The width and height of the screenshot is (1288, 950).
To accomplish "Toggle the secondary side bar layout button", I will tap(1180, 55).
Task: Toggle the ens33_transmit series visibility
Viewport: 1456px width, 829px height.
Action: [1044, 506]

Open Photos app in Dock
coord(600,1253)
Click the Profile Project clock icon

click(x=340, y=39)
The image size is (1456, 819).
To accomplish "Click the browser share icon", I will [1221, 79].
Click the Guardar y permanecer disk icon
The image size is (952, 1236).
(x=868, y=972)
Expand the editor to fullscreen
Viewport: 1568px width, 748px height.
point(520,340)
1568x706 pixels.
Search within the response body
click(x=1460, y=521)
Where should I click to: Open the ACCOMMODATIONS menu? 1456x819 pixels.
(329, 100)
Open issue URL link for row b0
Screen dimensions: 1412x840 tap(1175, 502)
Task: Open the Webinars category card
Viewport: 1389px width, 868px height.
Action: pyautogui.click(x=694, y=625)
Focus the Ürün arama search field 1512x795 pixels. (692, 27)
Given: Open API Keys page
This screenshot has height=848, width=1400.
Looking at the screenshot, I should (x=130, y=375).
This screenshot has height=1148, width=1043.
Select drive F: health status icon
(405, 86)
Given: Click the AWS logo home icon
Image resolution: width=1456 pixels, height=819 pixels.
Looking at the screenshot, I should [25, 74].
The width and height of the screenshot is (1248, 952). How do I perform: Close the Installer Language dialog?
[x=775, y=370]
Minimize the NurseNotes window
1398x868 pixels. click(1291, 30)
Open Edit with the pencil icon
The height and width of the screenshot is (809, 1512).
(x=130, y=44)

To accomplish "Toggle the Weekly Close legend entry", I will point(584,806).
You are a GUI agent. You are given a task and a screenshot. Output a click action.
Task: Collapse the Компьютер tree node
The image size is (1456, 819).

┄┄┄┄┄┄┄┄┄┄┄┄┄┄┄┄┄┄┄┄

| REQUIRED ACTION |
Set down, unchanged, the line that contains "Open Photos app in Dock" together with every later line in the records, through the last one.

| COMPLETED TASK |
Open Photos app in Dock
coord(600,1253)
Click the Profile Project clock icon

click(x=340, y=39)
The image size is (1456, 819).
To accomplish "Click the browser share icon", I will [1221, 79].
Click the Guardar y permanecer disk icon
The image size is (952, 1236).
(x=868, y=972)
Expand the editor to fullscreen
Viewport: 1568px width, 748px height.
point(520,340)
1568x706 pixels.
Search within the response body
click(x=1460, y=521)
Where should I click to: Open the ACCOMMODATIONS menu? 1456x819 pixels.
(329, 100)
Open issue URL link for row b0
Screen dimensions: 1412x840 tap(1175, 502)
Task: Open the Webinars category card
Viewport: 1389px width, 868px height.
Action: pyautogui.click(x=694, y=625)
Focus the Ürün arama search field 1512x795 pixels. (692, 27)
Given: Open API Keys page
This screenshot has height=848, width=1400.
Looking at the screenshot, I should (x=130, y=375).
This screenshot has height=1148, width=1043.
Select drive F: health status icon
(405, 86)
Given: Click the AWS logo home icon
Image resolution: width=1456 pixels, height=819 pixels.
Looking at the screenshot, I should [25, 74].
The width and height of the screenshot is (1248, 952). How do I perform: Close the Installer Language dialog?
[x=775, y=370]
Minimize the NurseNotes window
1398x868 pixels. click(1291, 30)
Open Edit with the pencil icon
The height and width of the screenshot is (809, 1512).
(x=130, y=44)

To accomplish "Toggle the Weekly Close legend entry", I will point(584,806).
You are a GUI agent. You are given a task and a screenshot. Output a click action.
Task: Collapse the Компьютер tree node
The image size is (1456, 819).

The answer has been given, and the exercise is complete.